TIPO DE ITINERARIO Lineal
SEÑALIZACIÓN Sin Señalizar
DIFICULTAD
Baja
DISTANCIA APROXIMADA
3.600 m (Ida)
DURACIÓN APROXIMADA
2 Horas
DESNIVEL
40 m (150m Descenso)
ÉPOCA ACONSEJADA
Todo el año

 

Perfil 19

Acceso al punto de inicio: Por la A-1 hasta la salida 67. Tomar la M-135 hasta el desvío de la M-127, por la que se continúa. Una vez pasado Paredes de Buitrago, se llega a Serrada de la Fuente.

Enclavado en el Valle Bajo del Lozoya, Serrada de la Fuente es uno de los cuatro pequeños núcleos poblacionales que componen Puentes Viejas, municipio bañado por tres embalses, el de Puentes Viejas, el de El Villar y el de El Atazar, que regulan el cauce del último tramo del río Lozoya y almacenan más de la mitad del agua embalsada en toda la Comunidad de Madrid. El agua se convierte así en uno de los protagonistas del lugar junto con la ganadería, lo que se refleja gracias a las numerosas vías pecuarias que cruzan Puentes Viejas y sus cuatro potros de herrar, sus lavaderos y sus dos fraguas.

Desde Serrada de la Fuente, donde se conservan bonitas casas de arquitectura popular –hechas de paredes de piedra y adobe y cubierta de teja roja–, hay que salir del pueblo serrano en dirección suroeste, por el Cordel del Pozo de la Pila, vía pecuaria de tierra que desciende ligeramente y que, tras pasar una rudimentaria verja, deja a mano derecha unas instalaciones del Canal de Isabel II. Se sigue por el camino de tierra en todo momento, entre jaras pringosas (Cistus ladanifer) y encinas carrascas (Quercus rotundifolia), hasta una bifurcación en la que se gira a la izquierda.

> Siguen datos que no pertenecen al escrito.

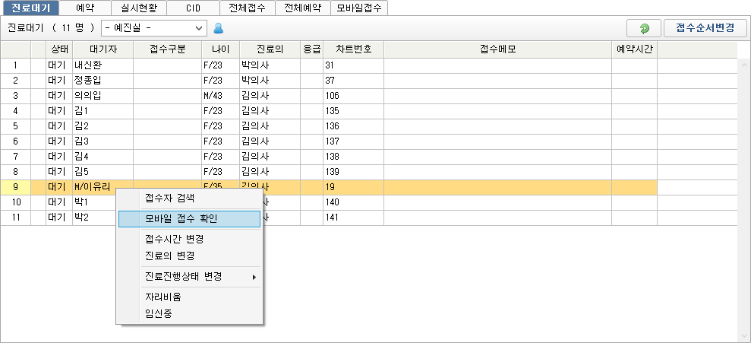Open the 예진실 room dropdown
Image resolution: width=751 pixels, height=343 pixels.
[154, 28]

Tras cruzar un arroyo, hay que pasar una barrera para seguir la ruta en paralelo al cauce de un nuevo arroyo, el del Los Vallejos, que queda a mano izquierda. A partir de aquí, el camino penetra en un pinar de repoblación de pino resinero (Pinus pinaster) –de tronco esbelto y desnudo con corteza anaranjada, gruesa, muy agrietada e irregular– y se realiza bajo la sombra de sus copas. El sotobosque está compuesto de jaras pringosas (Cistus ladanifer) –fáciles de distinguir por sus grandes flores blancas y sus hojas alargadas, estrechas e impregnadas de ládano, una resina pegajosa y olorosa que les da un aspecto brillante– y otros arbustos como el romero (Rosmarinus officinalis), el torvisco (Daphne gnidium) y la jara blanca (Cistus albidus). Es posible avistar especies de aves típicamente forestales como los pinzones vulgares (Fringilla coelebs), los carboneros garrapinos (Parus ater) o los petirrojos europeos (Erithacus rubecula).

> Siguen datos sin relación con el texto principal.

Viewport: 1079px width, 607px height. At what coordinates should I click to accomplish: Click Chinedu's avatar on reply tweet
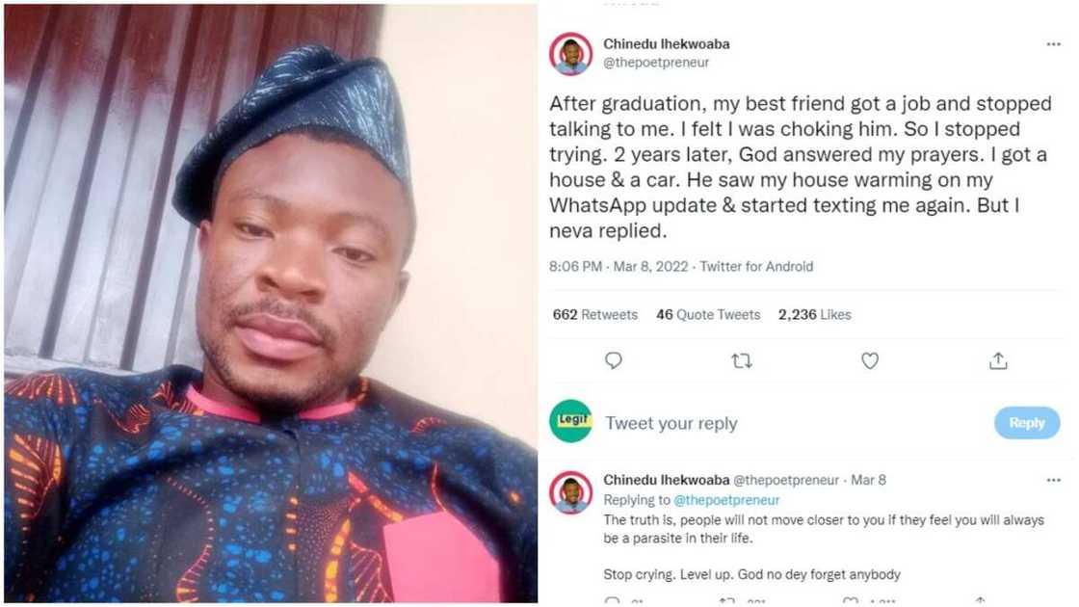click(x=570, y=492)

Después de cruzar dos veces el arroyo de Los Vallejos, se abandona el camino para ir a la derecha, entre pinos y jaras, y llegar a un punto donde se ve una pequeña parte del Embalse de El Villar, uno de los primeros que se construyeron en la región para abastecer de agua a la capital. Tiene una superficie de 136 hectáreas y una capacidad máxima de 22,4 hm3. La presa, una de las más antiguas de la provincia y la primera del Canal de Isabel II, entró en servicio en 1879. Es obra de los ingenieros Morer y Boix y tiene una altura de más de 50 m.